Oh, there are far more gifted left handlers than those I've mentioned! Those were a few I picked out. The bookshops that have closed have mostly done do because rents tripled, especially in the CBD. When a landlord wants to get rid of a tenant they triple the rent and replace them with someone who can pay far more because they're running something more profitable. A bookshop in St Kilda was booted out by such a landlord; the last time I heard, that site had been empty for a few years. Serve the landlord right!

Ah, libraries! In the UK they ARE closing them down - and I believe the Governator was closing libraries in California also. In my own country, it's school libraries in state schools that are getting the flick to save money in staffing as "they do it all online these days anyway!" Private schools don't have to do that.

A latte beckons said...

For what it's worth, I'm left-handed too :)

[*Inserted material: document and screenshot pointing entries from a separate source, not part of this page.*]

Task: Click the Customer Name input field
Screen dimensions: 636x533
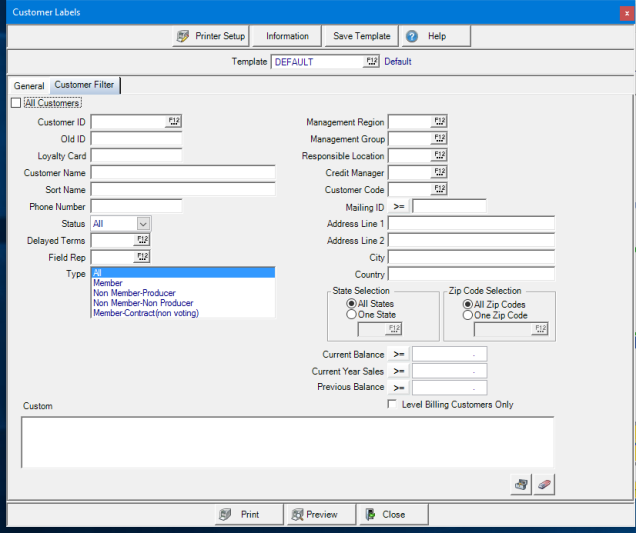Action: (x=182, y=173)
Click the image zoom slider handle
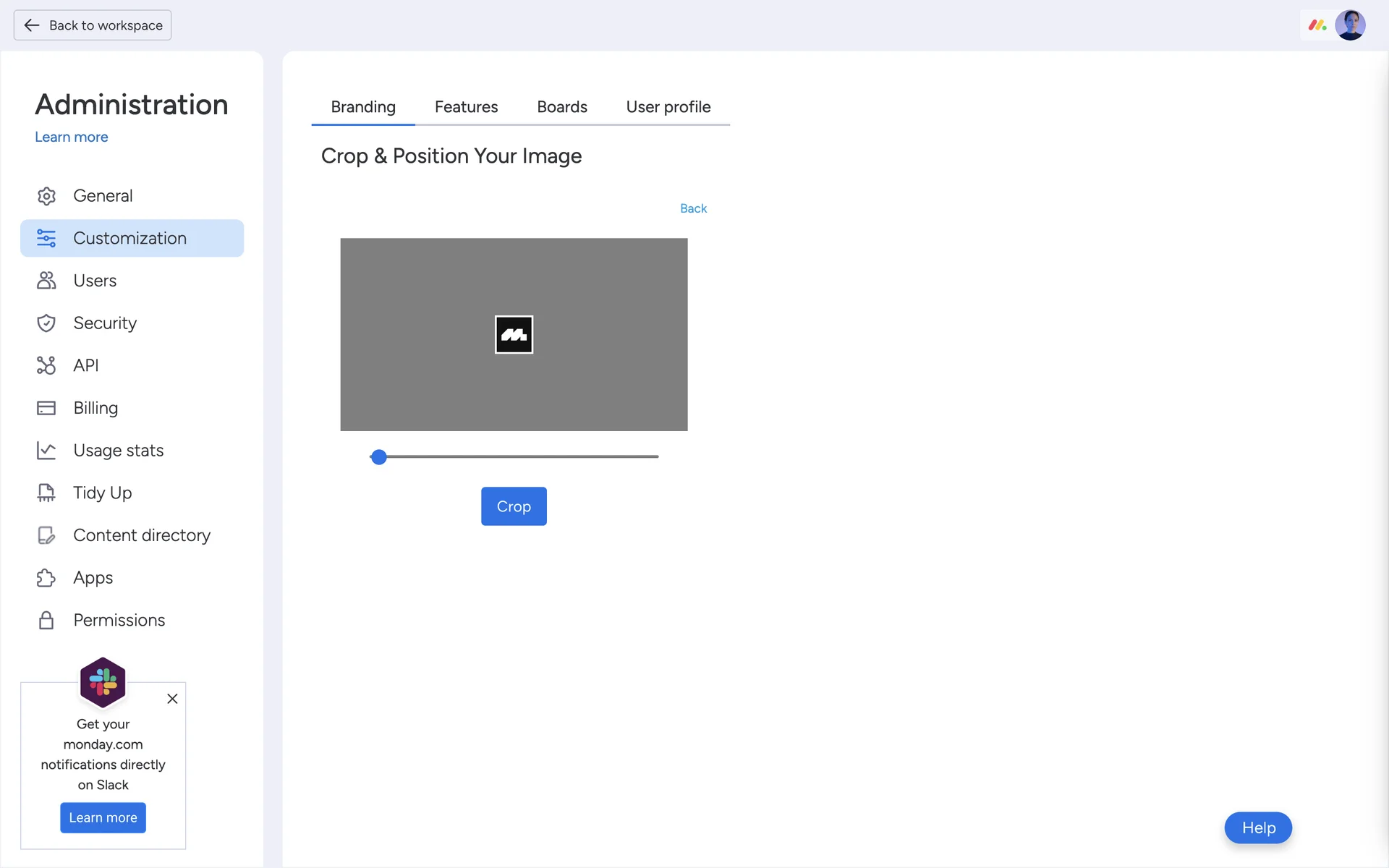 coord(378,457)
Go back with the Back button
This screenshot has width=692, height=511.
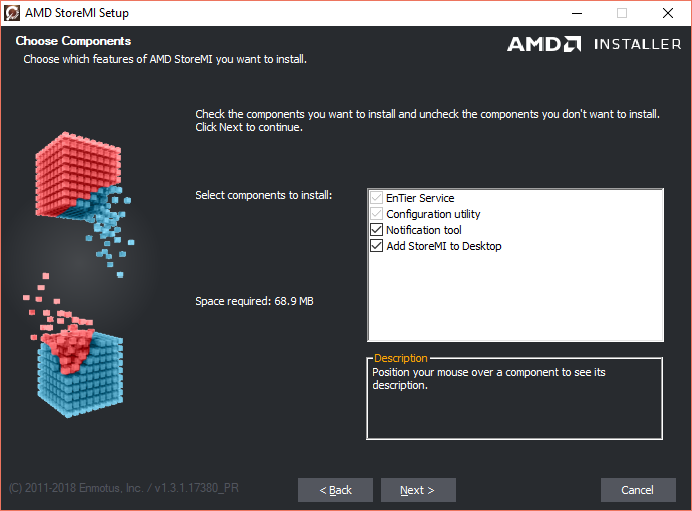click(x=335, y=490)
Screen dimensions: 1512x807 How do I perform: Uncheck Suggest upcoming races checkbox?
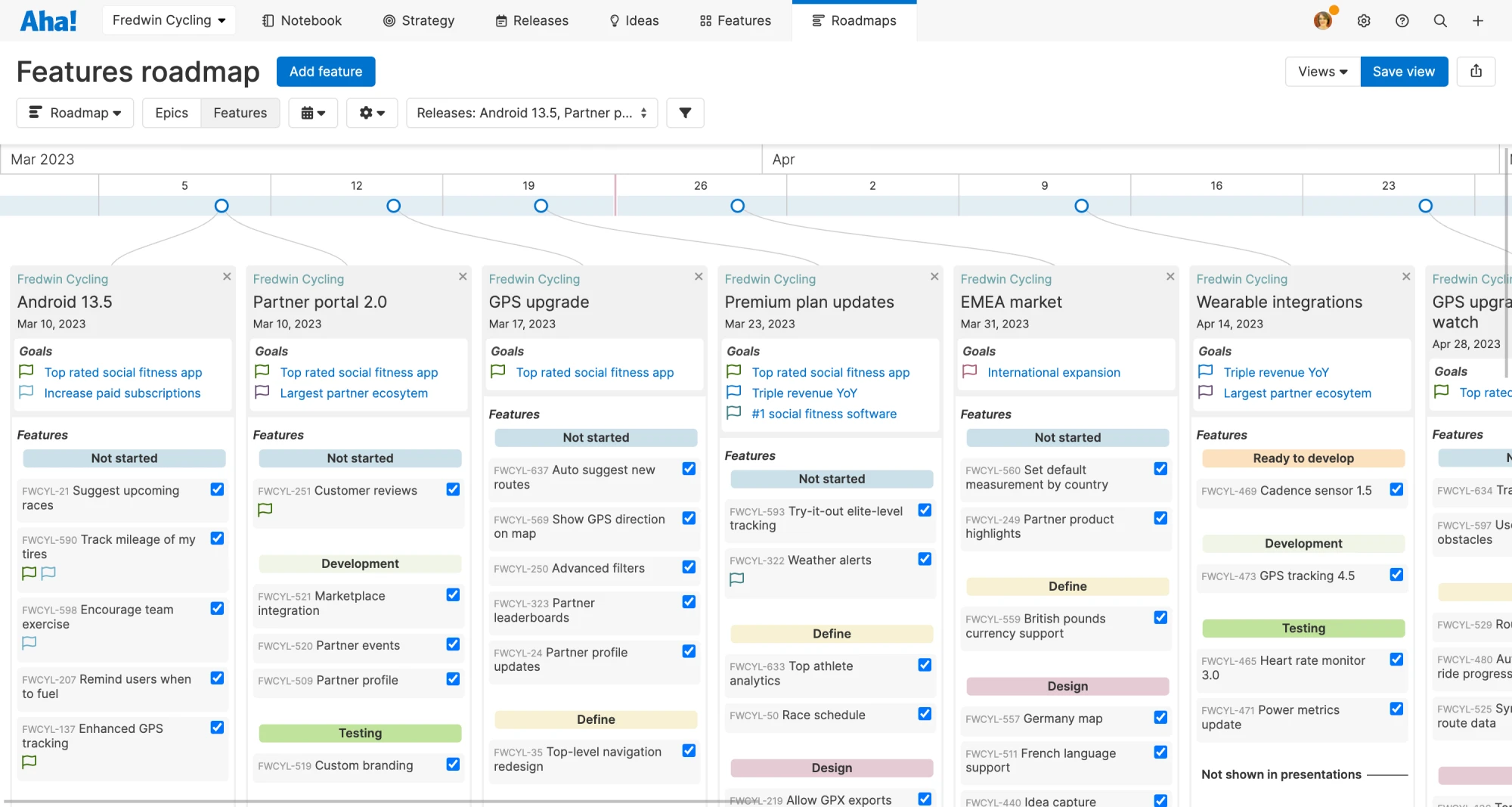pyautogui.click(x=217, y=489)
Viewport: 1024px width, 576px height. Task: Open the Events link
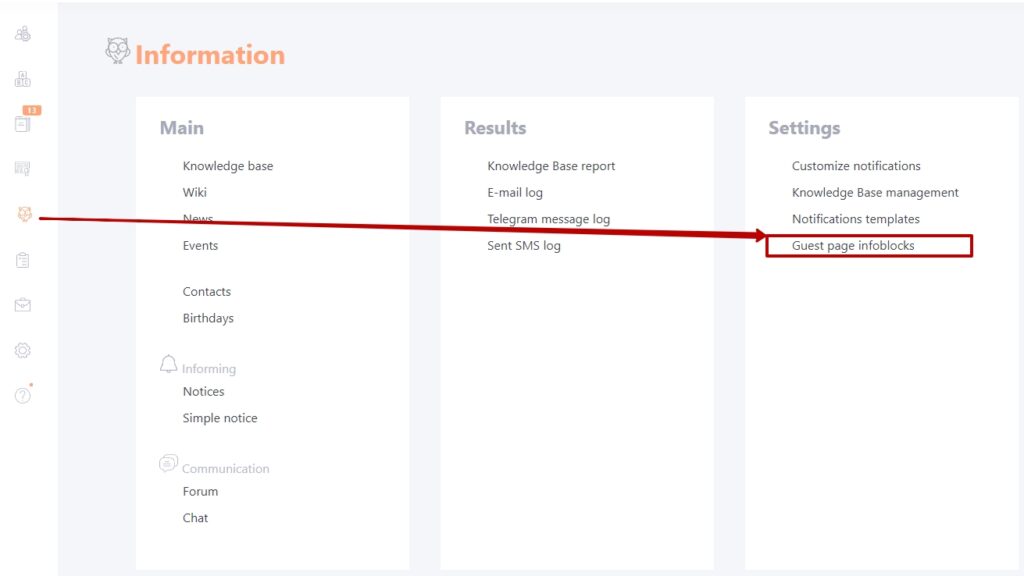coord(200,246)
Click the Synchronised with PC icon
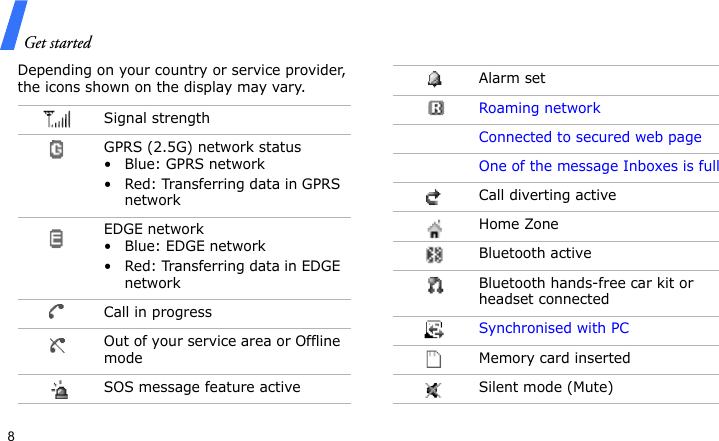 point(436,327)
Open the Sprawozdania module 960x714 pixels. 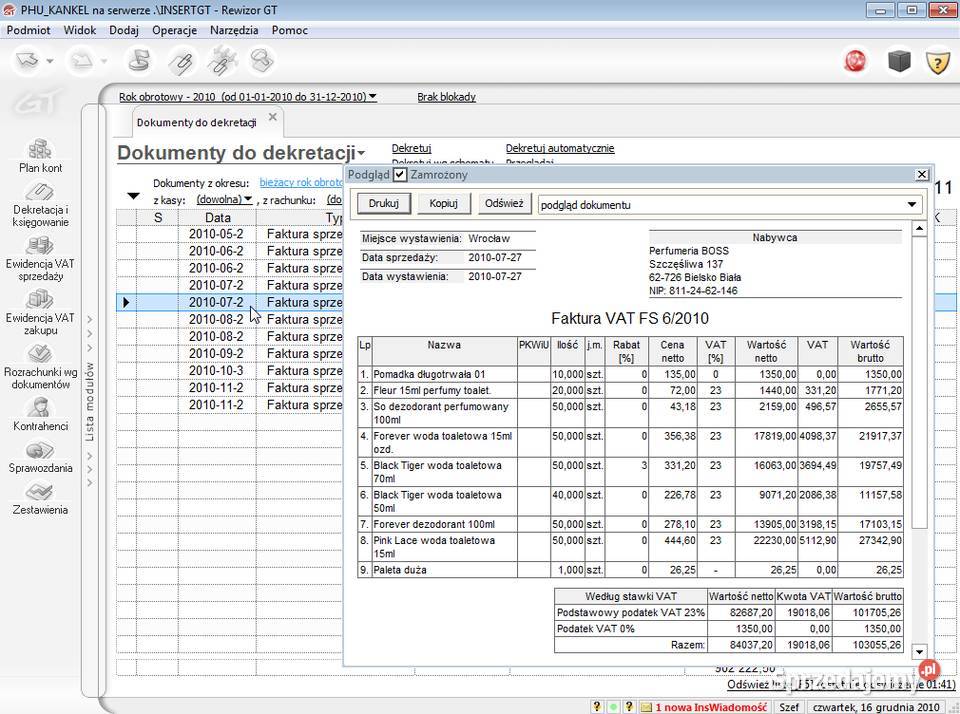tap(41, 460)
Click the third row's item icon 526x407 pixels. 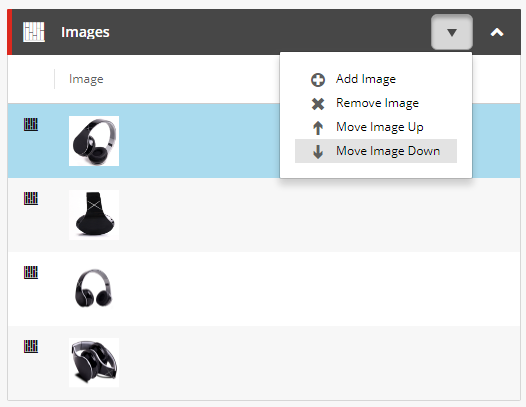[x=31, y=272]

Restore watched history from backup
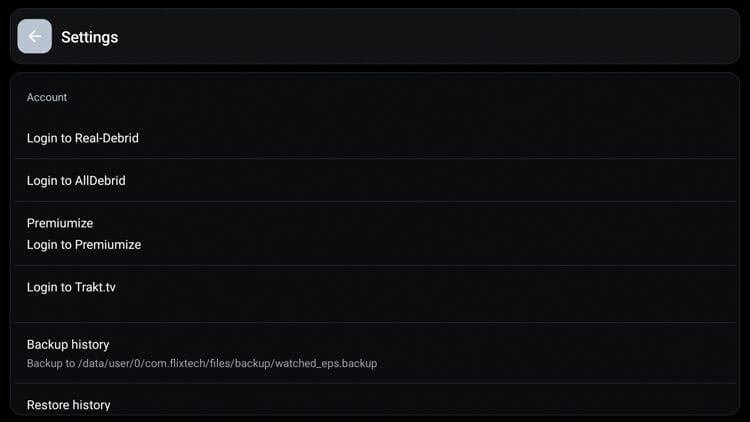[68, 404]
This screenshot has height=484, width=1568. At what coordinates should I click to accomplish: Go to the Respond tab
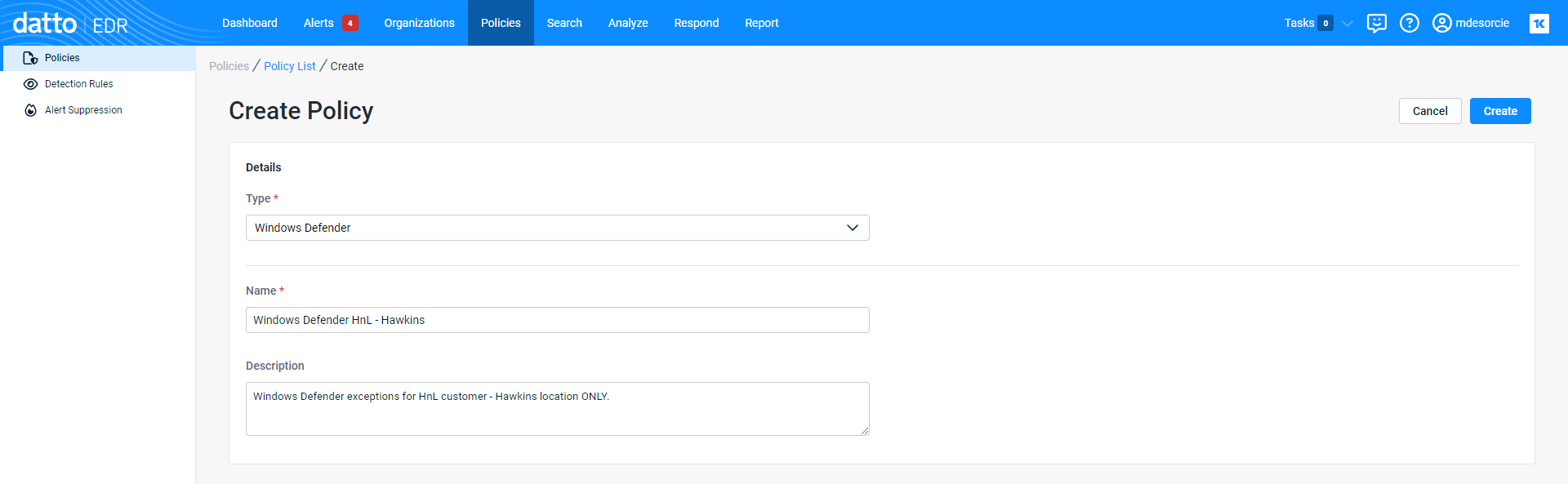pos(697,23)
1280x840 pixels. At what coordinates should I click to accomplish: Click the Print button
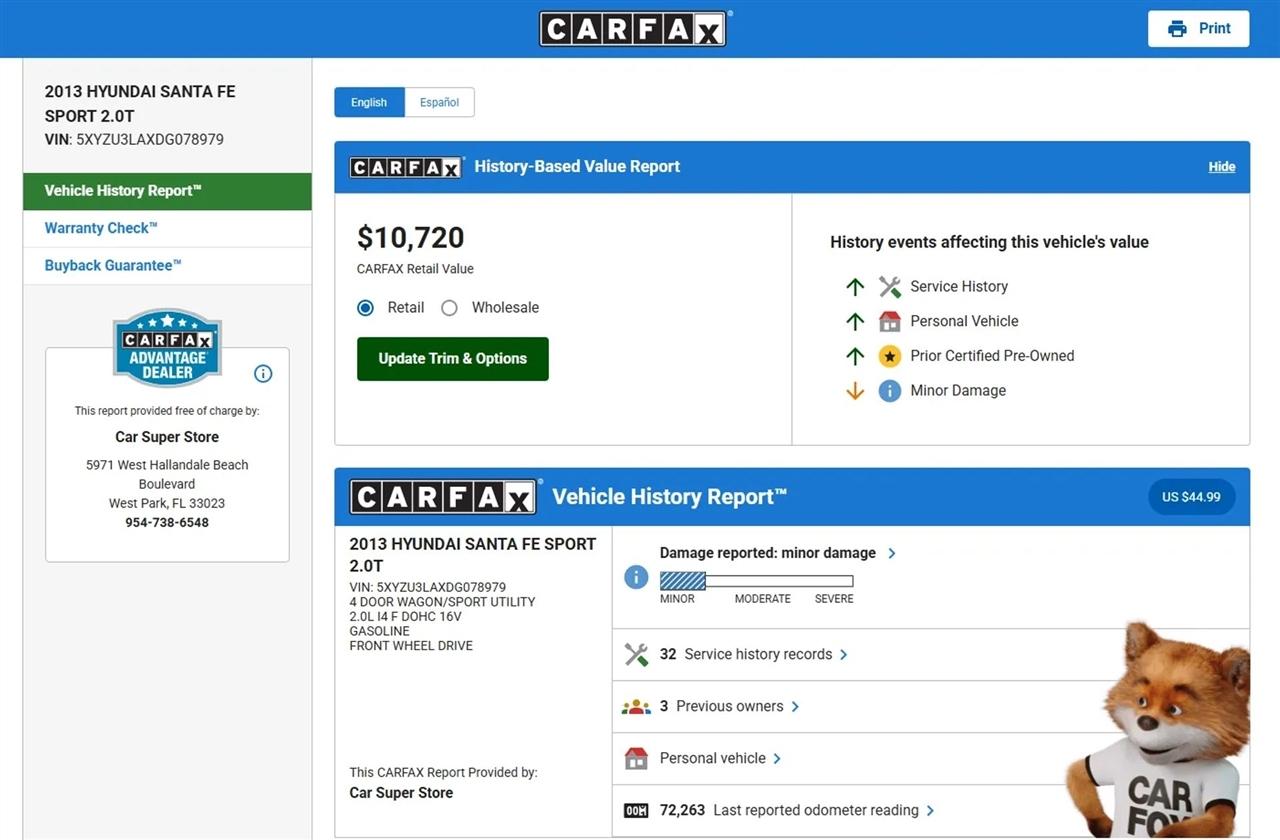[x=1198, y=28]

My favourite bookshop is Brown and Bunting in High St, Northcote, which is a lovely second hand book store.

Sue Bursztynski said...

Aha! Another gifted left-hander! Thanks for that, Kate! Must check out that bookshop next term break. I suppose I can get there by tram if it's on High Street?

A latte beckons said...

Yes, it's just a skip and a step from the tram line.

Sue Bursztynski said...

Sounds good! Next holidays, then. Maybe we can meet for a cuppa afterwards.